Esta quarta-feira, 26, foi conhecida uma posição de apoio a Bento XVI da parte do responsável do Dicastério para a Comunicação da Santa Sé, Andrea Tornielli, que vai no mesmo sentido, o de enaltecer as medidas de firmeza que Ratzinger tomou ao longo de todo o seu pontificado, traduzidas em normas e regulamentos e em declarações de grande contundência sobre o crime de abuso dos mais pequenos.
O editorial, publicado no Vatican News, procura, por outro lado, chamar a atenção para a natureza do relatório sobre os abusos em Munique. “As reconstruções contidas no relatório de Munique, que – é preciso lembrar – não são um inquérito judicial, muito menos uma sentença definitiva, ajudarão a combater a pedofilia na Igreja se não forem reduzidas a uma busca de fáceis bodes expiatórios e julgamentos sumários”, observa.
Esta foi a forma encontrada no Vaticano para responder a vozes críticas do Papa Francisco, acusando-o de ter sido rápido a comentar os resultados da investigação aos abusos em França, em outubro último, mas de se ter calado quando Bento XVI estava a ser “imolado”.
A verdade é que Ratzinger, que há mais de dez anos negava ter estado presente na reunião que aceitou a entrada na sua diocese de um padre com uma trajetória de pedofilia, veio esta semana corrigir a informação que tinha dado, perante provas documentais que o relatório de Munique publicou. A justificação que dá, de que nessa reunião não foi discutida a atividade pastoral a atribuir ao sacerdote, não convence toda a gente e, desde logo a comissão de juristas que fez o estudo. Mas não só.
Hans Zollner: “Não basta a letra da lei”

O padre Hans Zollner manifesta o desejo de que o grande legado de Bento XVI – “na teologia, na liderança da Igreja e na realização de algumas mudanças na lei canónica em relação aos abusos” – não se perca neste episódio. Foto © Rebecski_Wikimedia Commons.

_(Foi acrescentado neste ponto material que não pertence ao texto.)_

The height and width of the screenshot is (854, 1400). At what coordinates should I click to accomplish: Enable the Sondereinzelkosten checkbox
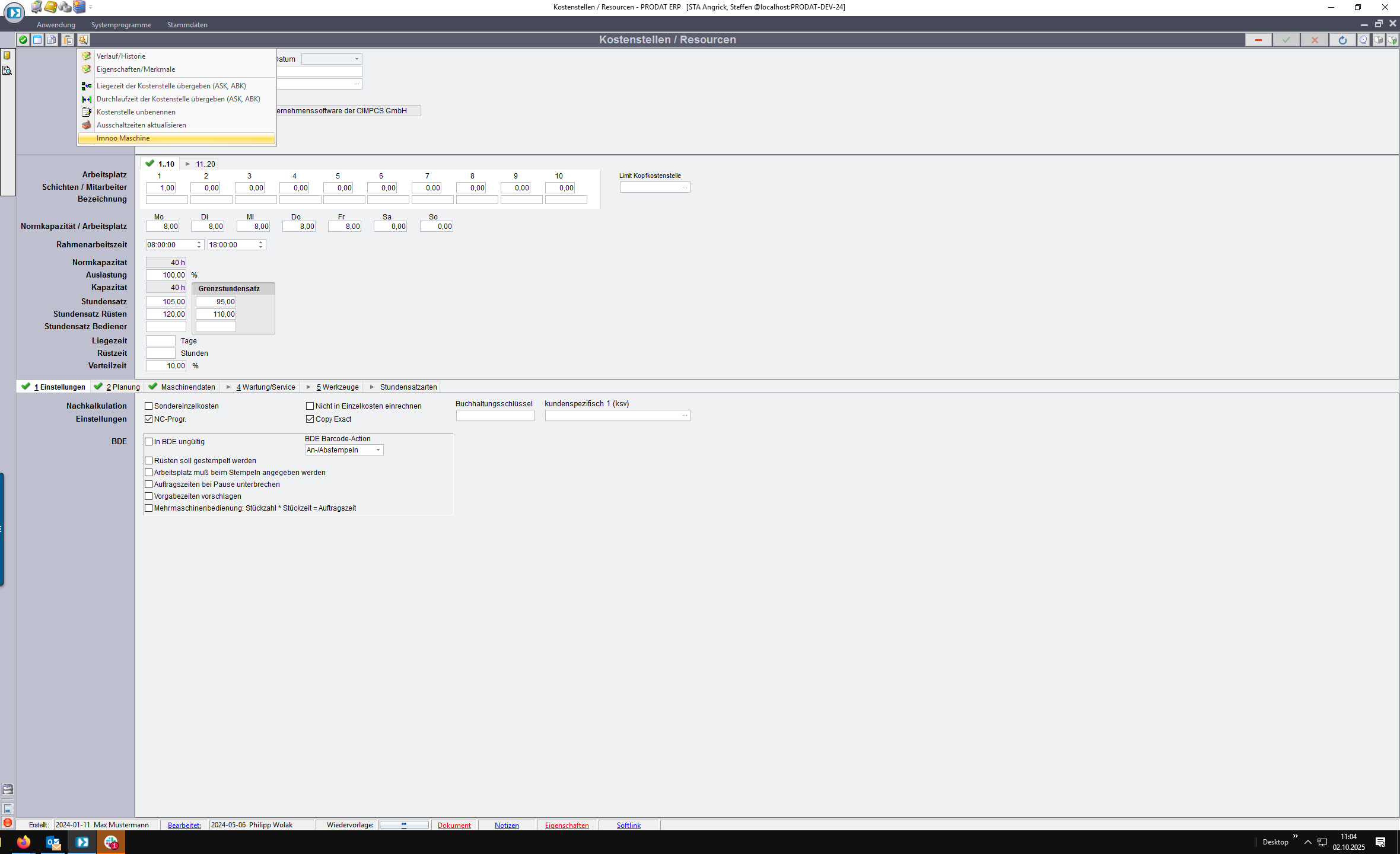coord(149,406)
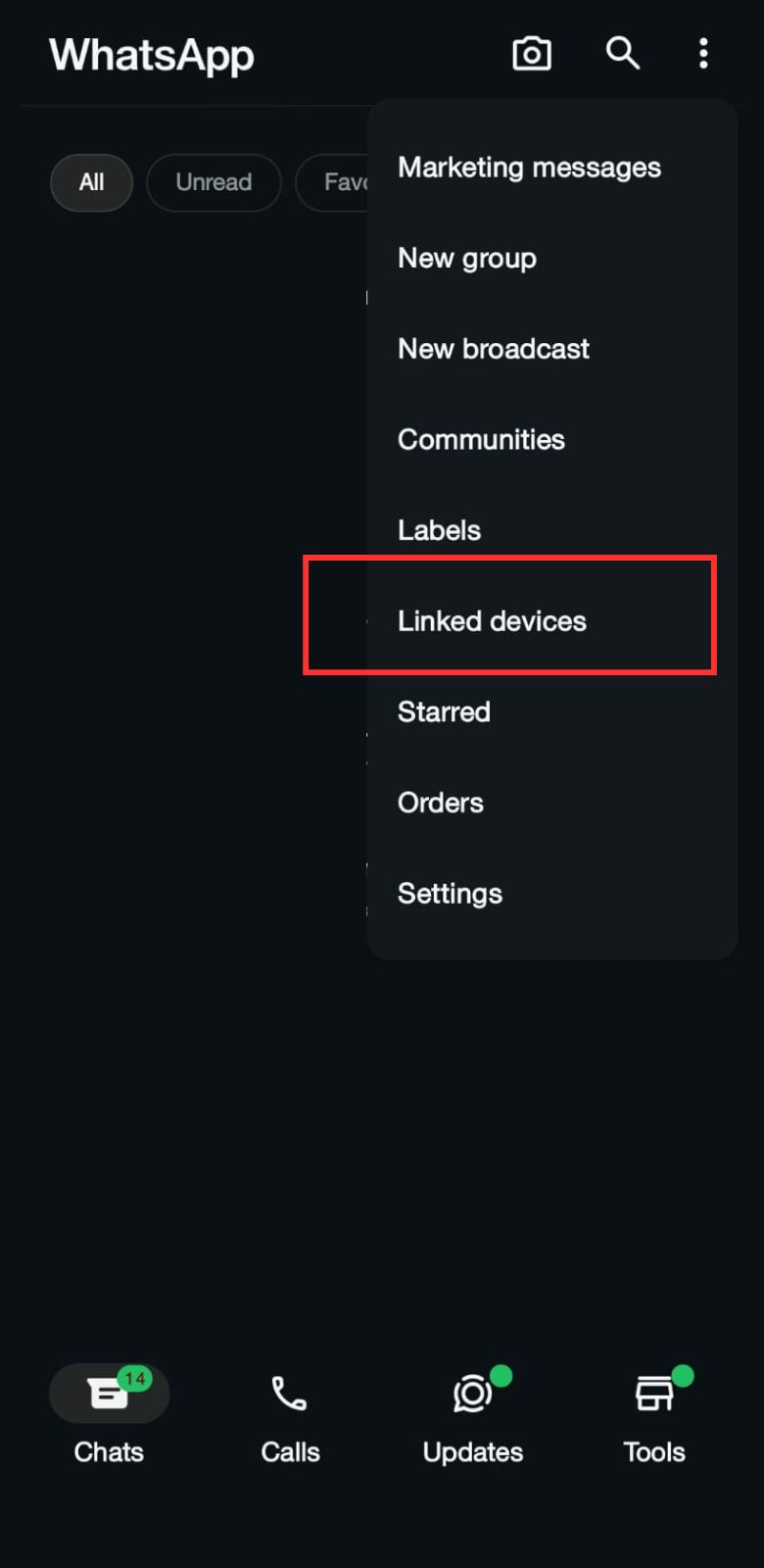Screen dimensions: 764x1568
Task: Open Communities from the overflow menu
Action: (x=481, y=440)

Neste contexto, tem dado que falar a irrupção, esta semana, de um nome sonante da luta contra os abusos e defensor de um caminho muito mais arrojado da Igreja ao lado das vítimas. Trata-se do padre jesuíta Hans Zollner, que é membro da Comissão Pontifícia para a Proteção dos Menores, desde a sua fundação, em 2014, e diretor do Instituto de Antropologia e Estudos Interdisciplinares sobre Dignidade Humana e Cuidados, na Universidade Pontifícia Gregoriana. Este Instituto nasceu, curiosamente, na Arquidiocese de Berlim, e transferiu-se em 2015 para Roma. O seu diretor, um dos mais destacados especialistas sobre os abusos, tem desempenhado um papel importante na formação do clero em vários países, entre os quais Portugal, e mesmo na formação dos bispos recém-nomeados, em estadias que fazem em Roma.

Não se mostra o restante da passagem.